Each entry needs to be duplicated exactly.
··· DATA FOR REVIEW ···
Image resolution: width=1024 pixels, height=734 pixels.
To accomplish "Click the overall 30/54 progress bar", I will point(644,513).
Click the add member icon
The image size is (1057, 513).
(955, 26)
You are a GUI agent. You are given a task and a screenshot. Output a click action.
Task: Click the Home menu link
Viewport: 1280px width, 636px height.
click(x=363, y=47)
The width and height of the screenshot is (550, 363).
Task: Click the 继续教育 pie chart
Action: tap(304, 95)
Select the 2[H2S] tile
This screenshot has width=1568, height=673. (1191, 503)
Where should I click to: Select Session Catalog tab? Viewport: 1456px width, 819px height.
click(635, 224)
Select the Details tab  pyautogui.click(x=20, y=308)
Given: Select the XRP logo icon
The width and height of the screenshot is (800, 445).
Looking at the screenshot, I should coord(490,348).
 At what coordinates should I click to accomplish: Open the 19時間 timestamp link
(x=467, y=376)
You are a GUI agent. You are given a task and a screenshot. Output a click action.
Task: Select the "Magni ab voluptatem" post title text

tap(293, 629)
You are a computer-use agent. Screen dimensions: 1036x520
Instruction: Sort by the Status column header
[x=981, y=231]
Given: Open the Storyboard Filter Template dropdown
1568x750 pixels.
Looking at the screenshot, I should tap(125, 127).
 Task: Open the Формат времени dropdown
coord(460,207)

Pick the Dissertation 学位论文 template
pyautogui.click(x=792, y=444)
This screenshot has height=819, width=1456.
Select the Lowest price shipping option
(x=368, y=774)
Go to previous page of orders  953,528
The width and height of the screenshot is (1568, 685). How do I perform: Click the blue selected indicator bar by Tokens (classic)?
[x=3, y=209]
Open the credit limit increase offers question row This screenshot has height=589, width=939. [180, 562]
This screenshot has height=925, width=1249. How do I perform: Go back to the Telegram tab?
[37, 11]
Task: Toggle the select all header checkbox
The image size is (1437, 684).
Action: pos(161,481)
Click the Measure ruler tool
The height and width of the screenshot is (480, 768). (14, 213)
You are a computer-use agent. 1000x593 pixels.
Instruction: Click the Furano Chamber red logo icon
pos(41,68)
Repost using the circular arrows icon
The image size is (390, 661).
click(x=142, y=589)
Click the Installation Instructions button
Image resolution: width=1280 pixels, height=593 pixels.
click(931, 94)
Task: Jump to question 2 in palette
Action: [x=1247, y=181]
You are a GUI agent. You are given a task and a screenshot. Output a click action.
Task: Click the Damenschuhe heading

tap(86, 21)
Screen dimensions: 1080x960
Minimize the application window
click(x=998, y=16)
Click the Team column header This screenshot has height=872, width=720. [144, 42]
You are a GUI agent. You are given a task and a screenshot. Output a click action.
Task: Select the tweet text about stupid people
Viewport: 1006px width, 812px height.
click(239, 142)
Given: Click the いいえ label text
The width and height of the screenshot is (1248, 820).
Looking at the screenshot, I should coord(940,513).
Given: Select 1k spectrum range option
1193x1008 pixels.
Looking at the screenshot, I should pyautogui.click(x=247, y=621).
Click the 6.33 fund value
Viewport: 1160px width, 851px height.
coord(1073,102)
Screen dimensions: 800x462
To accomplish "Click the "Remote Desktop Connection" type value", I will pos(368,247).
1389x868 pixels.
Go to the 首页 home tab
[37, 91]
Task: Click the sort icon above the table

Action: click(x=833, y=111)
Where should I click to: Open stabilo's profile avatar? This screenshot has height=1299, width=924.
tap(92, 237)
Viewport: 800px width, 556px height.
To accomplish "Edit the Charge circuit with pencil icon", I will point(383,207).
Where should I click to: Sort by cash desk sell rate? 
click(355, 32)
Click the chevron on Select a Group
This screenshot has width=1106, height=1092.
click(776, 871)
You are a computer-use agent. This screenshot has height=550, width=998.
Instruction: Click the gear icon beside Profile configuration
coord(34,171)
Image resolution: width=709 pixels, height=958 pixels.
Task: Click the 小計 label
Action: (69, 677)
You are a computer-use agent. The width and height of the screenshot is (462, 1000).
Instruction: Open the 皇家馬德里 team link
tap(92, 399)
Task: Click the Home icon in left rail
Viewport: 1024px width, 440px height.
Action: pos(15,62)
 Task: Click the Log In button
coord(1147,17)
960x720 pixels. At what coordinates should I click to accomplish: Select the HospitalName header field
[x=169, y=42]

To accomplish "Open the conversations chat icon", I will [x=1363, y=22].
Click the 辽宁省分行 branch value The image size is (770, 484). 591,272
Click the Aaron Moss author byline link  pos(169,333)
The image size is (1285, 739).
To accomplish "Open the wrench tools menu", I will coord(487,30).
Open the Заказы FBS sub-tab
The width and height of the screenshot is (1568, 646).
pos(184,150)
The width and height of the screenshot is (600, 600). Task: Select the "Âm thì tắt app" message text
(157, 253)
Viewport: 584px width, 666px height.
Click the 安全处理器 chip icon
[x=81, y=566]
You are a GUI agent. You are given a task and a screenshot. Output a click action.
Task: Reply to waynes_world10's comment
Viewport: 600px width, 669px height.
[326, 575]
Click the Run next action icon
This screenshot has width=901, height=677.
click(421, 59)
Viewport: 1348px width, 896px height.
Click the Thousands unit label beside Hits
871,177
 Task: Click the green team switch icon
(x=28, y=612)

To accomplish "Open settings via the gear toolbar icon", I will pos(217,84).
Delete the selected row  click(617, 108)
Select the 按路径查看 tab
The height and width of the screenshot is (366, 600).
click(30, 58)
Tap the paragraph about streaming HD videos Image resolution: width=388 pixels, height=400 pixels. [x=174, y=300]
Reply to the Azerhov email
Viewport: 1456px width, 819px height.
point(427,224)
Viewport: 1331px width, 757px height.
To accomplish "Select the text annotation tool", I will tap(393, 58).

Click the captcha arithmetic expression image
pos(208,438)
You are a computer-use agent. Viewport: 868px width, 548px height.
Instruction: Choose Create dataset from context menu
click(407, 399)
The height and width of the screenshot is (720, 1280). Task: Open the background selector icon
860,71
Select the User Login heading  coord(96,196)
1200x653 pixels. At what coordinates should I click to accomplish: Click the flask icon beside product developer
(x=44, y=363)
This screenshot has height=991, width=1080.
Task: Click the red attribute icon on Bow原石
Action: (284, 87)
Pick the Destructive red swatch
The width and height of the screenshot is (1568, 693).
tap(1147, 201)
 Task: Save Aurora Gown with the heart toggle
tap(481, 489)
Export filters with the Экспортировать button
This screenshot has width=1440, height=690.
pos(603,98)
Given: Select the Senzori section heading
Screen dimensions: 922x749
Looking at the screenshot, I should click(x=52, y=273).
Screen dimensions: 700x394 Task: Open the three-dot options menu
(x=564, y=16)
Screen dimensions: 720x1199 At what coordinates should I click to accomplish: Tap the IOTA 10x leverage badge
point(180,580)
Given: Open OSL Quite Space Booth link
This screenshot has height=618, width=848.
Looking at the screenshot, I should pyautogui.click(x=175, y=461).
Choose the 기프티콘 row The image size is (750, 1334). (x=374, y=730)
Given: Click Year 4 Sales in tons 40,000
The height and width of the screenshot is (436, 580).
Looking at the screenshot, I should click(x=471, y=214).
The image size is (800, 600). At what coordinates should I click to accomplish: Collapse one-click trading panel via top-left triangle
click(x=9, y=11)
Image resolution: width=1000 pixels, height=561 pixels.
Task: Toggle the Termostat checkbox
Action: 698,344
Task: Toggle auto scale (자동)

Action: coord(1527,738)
···
(SOLUTION FOR THIS PROBLEM):
Image resolution: width=1024 pixels, height=734 pixels.
To accomplish "Click the overall 30/54 progress bar", I will point(644,513).
Click the add member icon
The image size is (1057, 513).
(955, 26)
You are a GUI agent. You are given a task and a screenshot. Output a click action.
Task: Click the Home menu link
Viewport: 1280px width, 636px height.
click(x=363, y=47)
The width and height of the screenshot is (550, 363).
Task: Click the 继续教育 pie chart
Action: tap(304, 95)
Select the 2[H2S] tile
This screenshot has width=1568, height=673. (1191, 503)
Where should I click to: Select Session Catalog tab? Viewport: 1456px width, 819px height.
click(635, 224)
Select the Details tab  pyautogui.click(x=20, y=308)
Given: Select the XRP logo icon
The width and height of the screenshot is (800, 445).
Looking at the screenshot, I should coord(490,348).
 At what coordinates should I click to accomplish: Open the 19時間 timestamp link
(x=467, y=376)
You are a GUI agent. You are given a task and a screenshot. Output a click action.
Task: Select the "Magni ab voluptatem" post title text

tap(293, 629)
You are a computer-use agent. Screen dimensions: 1036x520
Instruction: Sort by the Status column header
[x=981, y=231]
Given: Open the Storyboard Filter Template dropdown
1568x750 pixels.
Looking at the screenshot, I should tap(125, 127).
 Task: Open the Формат времени dropdown
coord(460,207)

Pick the Dissertation 学位论文 template
pyautogui.click(x=792, y=444)
This screenshot has height=819, width=1456.
Select the Lowest price shipping option
(x=368, y=774)
Go to previous page of orders  953,528
The width and height of the screenshot is (1568, 685). How do I perform: Click the blue selected indicator bar by Tokens (classic)?
[x=3, y=209]
Open the credit limit increase offers question row This screenshot has height=589, width=939. [180, 562]
This screenshot has height=925, width=1249. How do I perform: Go back to the Telegram tab?
[37, 11]
Task: Toggle the select all header checkbox
The image size is (1437, 684).
Action: pos(161,481)
Click the Measure ruler tool
The height and width of the screenshot is (480, 768). (14, 213)
You are a computer-use agent. 1000x593 pixels.
Instruction: Click the Furano Chamber red logo icon
pos(41,68)
Repost using the circular arrows icon
The image size is (390, 661).
click(x=142, y=589)
Click the Installation Instructions button
Image resolution: width=1280 pixels, height=593 pixels.
click(931, 94)
Task: Jump to question 2 in palette
Action: [x=1247, y=181]
You are a GUI agent. You are given a task and a screenshot. Output a click action.
Task: Click the Damenschuhe heading

tap(86, 21)
Screen dimensions: 1080x960
Minimize the application window
click(x=998, y=16)
Click the Team column header This screenshot has height=872, width=720. [144, 42]
You are a GUI agent. You are given a task and a screenshot. Output a click action.
Task: Select the tweet text about stupid people
Viewport: 1006px width, 812px height.
click(239, 142)
Given: Click the いいえ label text
The width and height of the screenshot is (1248, 820).
Looking at the screenshot, I should coord(940,513).
Given: Select 1k spectrum range option
1193x1008 pixels.
Looking at the screenshot, I should pyautogui.click(x=247, y=621).
Click the 6.33 fund value
Viewport: 1160px width, 851px height.
coord(1073,102)
Screen dimensions: 800x462
To accomplish "Click the "Remote Desktop Connection" type value", I will pos(368,247).
1389x868 pixels.
Go to the 首页 home tab
[37, 91]
Task: Click the sort icon above the table

Action: click(x=833, y=111)
Where should I click to: Open stabilo's profile avatar? This screenshot has height=1299, width=924.
tap(92, 237)
Viewport: 800px width, 556px height.
To accomplish "Edit the Charge circuit with pencil icon", I will point(383,207).
Where should I click to: Sort by cash desk sell rate? 
click(355, 32)
Click the chevron on Select a Group
This screenshot has width=1106, height=1092.
click(776, 871)
You are a computer-use agent. This screenshot has height=550, width=998.
Instruction: Click the gear icon beside Profile configuration
coord(34,171)
Image resolution: width=709 pixels, height=958 pixels.
Task: Click the 小計 label
Action: (69, 677)
You are a computer-use agent. The width and height of the screenshot is (462, 1000).
Instruction: Open the 皇家馬德里 team link
tap(92, 399)
Task: Click the Home icon in left rail
Viewport: 1024px width, 440px height.
Action: pos(15,62)
 Task: Click the Log In button
coord(1147,17)
960x720 pixels. At what coordinates should I click to accomplish: Select the HospitalName header field
[x=169, y=42]

To accomplish "Open the conversations chat icon", I will [x=1363, y=22].
Click the 辽宁省分行 branch value The image size is (770, 484). 591,272
Click the Aaron Moss author byline link  pos(169,333)
The image size is (1285, 739).
To accomplish "Open the wrench tools menu", I will coord(487,30).
Open the Заказы FBS sub-tab
The width and height of the screenshot is (1568, 646).
pos(184,150)
The width and height of the screenshot is (600, 600). Task: Select the "Âm thì tắt app" message text
(157, 253)
Viewport: 584px width, 666px height.
Click the 安全处理器 chip icon
[x=81, y=566]
You are a GUI agent. You are given a task and a screenshot. Output a click action.
Task: Reply to waynes_world10's comment
Viewport: 600px width, 669px height.
[326, 575]
Click the Run next action icon
This screenshot has width=901, height=677.
click(421, 59)
Viewport: 1348px width, 896px height.
Click the Thousands unit label beside Hits
871,177
 Task: Click the green team switch icon
(x=28, y=612)

To accomplish "Open settings via the gear toolbar icon", I will pos(217,84).
Delete the selected row  click(617, 108)
Select the 按路径查看 tab
The height and width of the screenshot is (366, 600).
click(30, 58)
Tap the paragraph about streaming HD videos Image resolution: width=388 pixels, height=400 pixels. [x=174, y=300]
Reply to the Azerhov email
Viewport: 1456px width, 819px height.
point(427,224)
Viewport: 1331px width, 757px height.
To accomplish "Select the text annotation tool", I will tap(393, 58).

Click the captcha arithmetic expression image
pos(208,438)
You are a computer-use agent. Viewport: 868px width, 548px height.
Instruction: Choose Create dataset from context menu
click(407, 399)
The height and width of the screenshot is (720, 1280). Task: Open the background selector icon
860,71
Select the User Login heading  coord(96,196)
1200x653 pixels. At what coordinates should I click to accomplish: Click the flask icon beside product developer
(x=44, y=363)
This screenshot has height=991, width=1080.
Task: Click the red attribute icon on Bow原石
Action: (284, 87)
Pick the Destructive red swatch
The width and height of the screenshot is (1568, 693).
tap(1147, 201)
 Task: Save Aurora Gown with the heart toggle
tap(481, 489)
Export filters with the Экспортировать button
This screenshot has width=1440, height=690.
pos(603,98)
Given: Select the Senzori section heading
Screen dimensions: 922x749
Looking at the screenshot, I should click(x=52, y=273).
Screen dimensions: 700x394 Task: Open the three-dot options menu
(x=564, y=16)
Screen dimensions: 720x1199 At what coordinates should I click to accomplish: Tap the IOTA 10x leverage badge
point(180,580)
Given: Open OSL Quite Space Booth link
This screenshot has height=618, width=848.
Looking at the screenshot, I should pyautogui.click(x=175, y=461).
Choose the 기프티콘 row The image size is (750, 1334). (x=374, y=730)
Given: Click Year 4 Sales in tons 40,000
The height and width of the screenshot is (436, 580).
Looking at the screenshot, I should click(x=471, y=214).
The image size is (800, 600). At what coordinates should I click to accomplish: Collapse one-click trading panel via top-left triangle
click(x=9, y=11)
Image resolution: width=1000 pixels, height=561 pixels.
Task: Toggle the Termostat checkbox
Action: 698,344
Task: Toggle auto scale (자동)

Action: coord(1527,738)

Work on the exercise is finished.